Trump won the election entirely on vibes, not his historically unpopular policy.
An NPR/Marist poll shows that the second Trump admin is beginning with wild unpopularity (44% approve, 49% disapprove), and negative support for major policy positions (62% of Americans disapprove of Trump pardoning people who were convicted of attacking the Capitol on January 6, 2021. 35% approve of the pardons, 48% of Americans think placing tariffs or fees on products imported from other countries generally hurts the national economy. 31% believe it helps the U.S. economy, and 18% think tariffs do not make much difference, evenly split on mass deportations).
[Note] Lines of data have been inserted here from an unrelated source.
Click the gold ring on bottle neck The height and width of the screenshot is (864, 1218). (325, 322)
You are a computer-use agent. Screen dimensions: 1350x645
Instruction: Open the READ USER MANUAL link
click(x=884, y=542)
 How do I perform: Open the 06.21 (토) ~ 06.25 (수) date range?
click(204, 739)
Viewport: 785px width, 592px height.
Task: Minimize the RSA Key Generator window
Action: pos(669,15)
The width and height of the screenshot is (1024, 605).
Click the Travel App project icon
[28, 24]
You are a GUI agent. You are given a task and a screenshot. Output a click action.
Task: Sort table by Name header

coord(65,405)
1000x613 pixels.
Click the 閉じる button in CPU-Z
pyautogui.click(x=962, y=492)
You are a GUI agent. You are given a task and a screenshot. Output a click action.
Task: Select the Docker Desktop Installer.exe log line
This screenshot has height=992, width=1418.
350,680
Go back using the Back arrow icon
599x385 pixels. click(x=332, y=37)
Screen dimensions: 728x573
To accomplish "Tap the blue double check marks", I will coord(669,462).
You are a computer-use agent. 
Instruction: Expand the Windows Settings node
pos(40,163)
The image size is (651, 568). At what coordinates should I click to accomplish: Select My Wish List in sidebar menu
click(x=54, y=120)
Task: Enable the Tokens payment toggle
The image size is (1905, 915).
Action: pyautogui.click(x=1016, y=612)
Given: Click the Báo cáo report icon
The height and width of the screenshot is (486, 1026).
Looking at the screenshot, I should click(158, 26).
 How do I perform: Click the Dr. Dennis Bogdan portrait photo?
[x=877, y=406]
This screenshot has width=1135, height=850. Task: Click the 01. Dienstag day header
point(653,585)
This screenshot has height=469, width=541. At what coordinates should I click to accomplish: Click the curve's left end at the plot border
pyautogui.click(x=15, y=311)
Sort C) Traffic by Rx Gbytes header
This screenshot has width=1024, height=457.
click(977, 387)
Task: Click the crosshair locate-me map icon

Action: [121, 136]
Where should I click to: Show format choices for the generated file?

There is a huge discrepancy between what Trump actually ran on vs. why people voted for him - there is a nearly magical belief that Trump will be better for the economy, when the Trump campaign openly ran on the fact that they will crash the economy and make it significantly worst for most Americans .
Some, wildly dependent on America's already incredibly weak social safety net, mistakenly believe that an administration made almost entirely of soft-handed billionaires will be "Attuned to the needs of everyone, not just the rich," even though the incoming administration intends to cut Medicaid, the ACA, Social Security and more to fund giveaways to the already unbelievably wealthy.
One of the most obvious and glaring lies of the campaign, that Trump has no affiliation with Project 2025, is obviously and glaringly a lie because the project wildly unpopular to any rational person.
So when the Trump admin ends up being what it campaigned as being rather than the imaginary candidate some people voted for, will Americans regret it?
Will they learn from their mistakes?
What could be done to reduce voter dissonance between what a candidate actually intends and what voters believe the candidate will do?